I suspect that Tsai doesn't want to waste precious uploading time on a computer ignoramus like me, but his scientific colleagues here all have the same experience: Tsai speaks in "short, precise, strong" statements. He is "quiet and moves slowly," they say, "but he thinks fast. "

So I'm not insulted. In fact, Tsai seems mildly amused whenever I ask him to explain the most mundane computer terms. Isn't CONDOR the name of a New World vulture that soars among the peaks in the high Andes? Tsai receives my question with one of his enigmatic smiles.

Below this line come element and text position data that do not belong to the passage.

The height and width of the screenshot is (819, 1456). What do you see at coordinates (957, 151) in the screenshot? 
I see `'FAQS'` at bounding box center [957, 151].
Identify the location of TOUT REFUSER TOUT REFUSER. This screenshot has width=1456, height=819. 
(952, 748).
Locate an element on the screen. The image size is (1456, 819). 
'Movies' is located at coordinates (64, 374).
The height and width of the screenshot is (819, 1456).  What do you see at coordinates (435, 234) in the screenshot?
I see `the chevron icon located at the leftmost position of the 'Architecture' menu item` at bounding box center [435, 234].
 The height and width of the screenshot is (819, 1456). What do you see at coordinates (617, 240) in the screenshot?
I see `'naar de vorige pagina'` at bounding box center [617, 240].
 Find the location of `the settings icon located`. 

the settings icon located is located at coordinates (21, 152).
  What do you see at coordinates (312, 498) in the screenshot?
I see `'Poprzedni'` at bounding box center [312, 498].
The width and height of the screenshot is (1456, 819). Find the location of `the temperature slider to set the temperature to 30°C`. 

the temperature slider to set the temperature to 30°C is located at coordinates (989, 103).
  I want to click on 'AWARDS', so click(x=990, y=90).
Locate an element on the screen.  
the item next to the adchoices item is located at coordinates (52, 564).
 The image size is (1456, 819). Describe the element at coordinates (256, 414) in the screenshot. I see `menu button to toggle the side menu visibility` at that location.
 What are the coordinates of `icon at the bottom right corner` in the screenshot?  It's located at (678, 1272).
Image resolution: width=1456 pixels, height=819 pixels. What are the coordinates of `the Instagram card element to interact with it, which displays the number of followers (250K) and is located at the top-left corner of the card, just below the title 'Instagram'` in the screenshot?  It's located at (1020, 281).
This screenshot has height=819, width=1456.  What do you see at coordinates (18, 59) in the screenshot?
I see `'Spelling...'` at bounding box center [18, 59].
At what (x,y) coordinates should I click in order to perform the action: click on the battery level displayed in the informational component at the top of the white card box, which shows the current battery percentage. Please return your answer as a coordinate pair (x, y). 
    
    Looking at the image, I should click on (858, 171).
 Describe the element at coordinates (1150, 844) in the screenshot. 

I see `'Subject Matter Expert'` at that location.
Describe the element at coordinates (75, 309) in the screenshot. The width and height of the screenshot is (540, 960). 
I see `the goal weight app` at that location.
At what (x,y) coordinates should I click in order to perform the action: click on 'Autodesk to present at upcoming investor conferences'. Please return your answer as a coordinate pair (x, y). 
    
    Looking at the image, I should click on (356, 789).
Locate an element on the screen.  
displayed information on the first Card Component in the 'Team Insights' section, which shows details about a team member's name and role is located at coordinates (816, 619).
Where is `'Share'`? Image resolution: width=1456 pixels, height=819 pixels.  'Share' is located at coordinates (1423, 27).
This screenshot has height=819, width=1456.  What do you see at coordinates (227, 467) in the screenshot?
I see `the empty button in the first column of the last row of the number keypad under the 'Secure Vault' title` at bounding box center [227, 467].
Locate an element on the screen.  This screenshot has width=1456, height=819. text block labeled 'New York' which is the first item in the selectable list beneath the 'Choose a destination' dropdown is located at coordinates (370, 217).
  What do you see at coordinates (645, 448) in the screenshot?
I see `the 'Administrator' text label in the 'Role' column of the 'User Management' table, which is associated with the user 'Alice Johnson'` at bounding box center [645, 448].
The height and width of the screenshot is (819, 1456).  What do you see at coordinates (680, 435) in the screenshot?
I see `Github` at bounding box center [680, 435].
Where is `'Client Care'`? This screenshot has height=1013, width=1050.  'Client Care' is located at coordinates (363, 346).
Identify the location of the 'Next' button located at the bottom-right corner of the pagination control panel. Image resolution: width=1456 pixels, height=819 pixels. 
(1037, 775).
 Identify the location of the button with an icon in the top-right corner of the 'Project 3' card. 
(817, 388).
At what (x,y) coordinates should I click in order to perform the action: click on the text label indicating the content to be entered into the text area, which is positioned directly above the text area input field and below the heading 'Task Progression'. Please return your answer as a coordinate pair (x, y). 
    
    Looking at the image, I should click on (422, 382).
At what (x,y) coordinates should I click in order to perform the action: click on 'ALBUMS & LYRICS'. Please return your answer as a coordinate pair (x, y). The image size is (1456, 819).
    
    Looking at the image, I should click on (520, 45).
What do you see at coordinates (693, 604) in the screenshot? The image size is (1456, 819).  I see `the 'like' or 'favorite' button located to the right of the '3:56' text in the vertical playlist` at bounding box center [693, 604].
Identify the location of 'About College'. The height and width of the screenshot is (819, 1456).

CONDOR, it turns out, is a batch system, one of several Tsai is evaluating this summer to help scientists solve their data management problems. "He's contributed noticeably, especially given that we asked him to look into very complex things," said Fermilab scientist Igor Terekhov.

And what has Tsai been doing for fun?

In the evenings, when everyone else is watching ER, he might be testing a mail delivery system for his server (which he uses to host Web sites for friends) or writing new programs for his school's Web site. If he has "nothing better to do," he said, he might play an on-line game like Everquest.

But he's not all computerware. He plays the violin, practicing a little every day. On occasion, he might even pull out his 90-millimeter Maksutov-Cassegrain telescope to spot some of the brighter objects in the sky. Still, he concedes, "My computer usually comes first."

When Tsai leaves Fermilab to return to school in September, he'll be back to contemplating more mundane things, like early admission to ówhere else?óthe Massachusetts Institute of Technology.